→ Selected text
▶
Asian stock markets are mostly higher on Wednesday following the positive cues overnight from Wall Street on upbeat economic data and on hopes of more stimulus measures. Nevertheless, investors remained cautious due to a surge in the number of coronavirus cases in the U.S.
The Australian market drifted lower after a positive start.
The benchmark S&P/ASX 200 Index is down 6.00 points or 0.10 percent to 5,948.40, after touching a high of 5,989.40 earlier. The broader All Ordinaries Index is also down 6.00 points or 0.10 percent to 6,063.30. Australian stocks closed modestly higher on Tuesday.
Oil stocks are mostly lower after crude oil prices declined overnight. Oil Search is lower by more than 1 percent and Woodside Petroleum is down 0.2 percent, while Santos is adding 0.4 percent.
Among the major miners, Fortescue Metals is higher by 0.6 percent, BHP is adding 0.5 percent and Rio Tinto is up 0.3 percent.
The big four banks – Westpac, National Australia Bank, Commonwealth Bank and ANZ Banking – are rising in a range of 0.2 percent to 0.3 percent.
◀
→ Task prompt
Copy the stock market report above in full, word for word.

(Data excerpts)
▶
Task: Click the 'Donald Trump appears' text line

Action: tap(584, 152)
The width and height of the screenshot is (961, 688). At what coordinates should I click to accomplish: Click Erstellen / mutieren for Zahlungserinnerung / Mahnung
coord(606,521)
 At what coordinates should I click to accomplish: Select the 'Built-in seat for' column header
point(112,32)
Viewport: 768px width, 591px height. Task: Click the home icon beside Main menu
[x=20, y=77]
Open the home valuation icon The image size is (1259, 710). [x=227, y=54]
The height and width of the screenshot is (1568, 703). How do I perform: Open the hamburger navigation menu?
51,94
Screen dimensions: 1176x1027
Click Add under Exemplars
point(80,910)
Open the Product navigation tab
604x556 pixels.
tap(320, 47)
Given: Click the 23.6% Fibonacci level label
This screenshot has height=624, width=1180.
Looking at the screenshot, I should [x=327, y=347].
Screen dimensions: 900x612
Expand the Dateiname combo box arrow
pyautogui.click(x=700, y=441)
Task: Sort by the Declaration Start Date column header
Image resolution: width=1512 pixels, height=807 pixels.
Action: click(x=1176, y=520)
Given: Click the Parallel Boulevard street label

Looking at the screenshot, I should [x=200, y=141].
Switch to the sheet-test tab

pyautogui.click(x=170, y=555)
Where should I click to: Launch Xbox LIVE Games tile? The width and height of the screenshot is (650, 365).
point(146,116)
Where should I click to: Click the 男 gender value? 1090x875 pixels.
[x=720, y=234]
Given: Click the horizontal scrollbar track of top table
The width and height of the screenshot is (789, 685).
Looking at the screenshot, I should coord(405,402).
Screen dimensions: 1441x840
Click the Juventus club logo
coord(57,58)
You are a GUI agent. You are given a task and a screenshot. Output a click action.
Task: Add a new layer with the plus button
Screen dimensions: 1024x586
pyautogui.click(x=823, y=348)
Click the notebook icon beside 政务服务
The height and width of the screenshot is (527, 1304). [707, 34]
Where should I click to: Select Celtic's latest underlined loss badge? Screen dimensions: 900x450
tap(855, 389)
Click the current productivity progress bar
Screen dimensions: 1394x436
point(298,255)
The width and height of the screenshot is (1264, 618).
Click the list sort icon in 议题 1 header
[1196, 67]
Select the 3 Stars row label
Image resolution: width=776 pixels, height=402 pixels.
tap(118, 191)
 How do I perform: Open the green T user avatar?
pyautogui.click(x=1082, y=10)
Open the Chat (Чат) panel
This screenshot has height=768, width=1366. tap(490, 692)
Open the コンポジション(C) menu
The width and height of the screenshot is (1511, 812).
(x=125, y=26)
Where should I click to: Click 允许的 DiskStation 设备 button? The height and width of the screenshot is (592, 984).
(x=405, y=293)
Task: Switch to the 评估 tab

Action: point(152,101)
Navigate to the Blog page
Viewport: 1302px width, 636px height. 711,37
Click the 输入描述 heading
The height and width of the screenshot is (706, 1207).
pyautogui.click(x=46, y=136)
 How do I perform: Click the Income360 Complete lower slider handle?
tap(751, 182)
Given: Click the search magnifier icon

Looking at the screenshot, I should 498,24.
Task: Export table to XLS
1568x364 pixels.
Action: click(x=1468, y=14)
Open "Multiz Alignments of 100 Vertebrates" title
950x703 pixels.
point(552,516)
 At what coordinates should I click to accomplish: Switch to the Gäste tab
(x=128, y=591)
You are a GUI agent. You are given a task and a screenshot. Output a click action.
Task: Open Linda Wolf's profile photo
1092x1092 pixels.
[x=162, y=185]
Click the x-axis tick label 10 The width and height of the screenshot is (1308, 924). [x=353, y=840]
◀
→ Answer to the problem
Asian stock markets are mostly higher on Wednesday following the positive cues overnight from Wall Street on upbeat economic data and on hopes of more stimulus measures. Nevertheless, investors remained cautious due to a surge in the number of coronavirus cases in the U.S.
The Australian market drifted lower after a positive start.
The benchmark S&P/ASX 200 Index is down 6.00 points or 0.10 percent to 5,948.40, after touching a high of 5,989.40 earlier. The broader All Ordinaries Index is also down 6.00 points or 0.10 percent to 6,063.30. Australian stocks closed modestly higher on Tuesday.
Oil stocks are mostly lower after crude oil prices declined overnight. Oil Search is lower by more than 1 percent and Woodside Petroleum is down 0.2 percent, while Santos is adding 0.4 percent.
Among the major miners, Fortescue Metals is higher by 0.6 percent, BHP is adding 0.5 percent and Rio Tinto is up 0.3 percent.
The big four banks – Westpac, National Australia Bank, Commonwealth Bank and ANZ Banking – are rising in a range of 0.2 percent to 0.3 percent.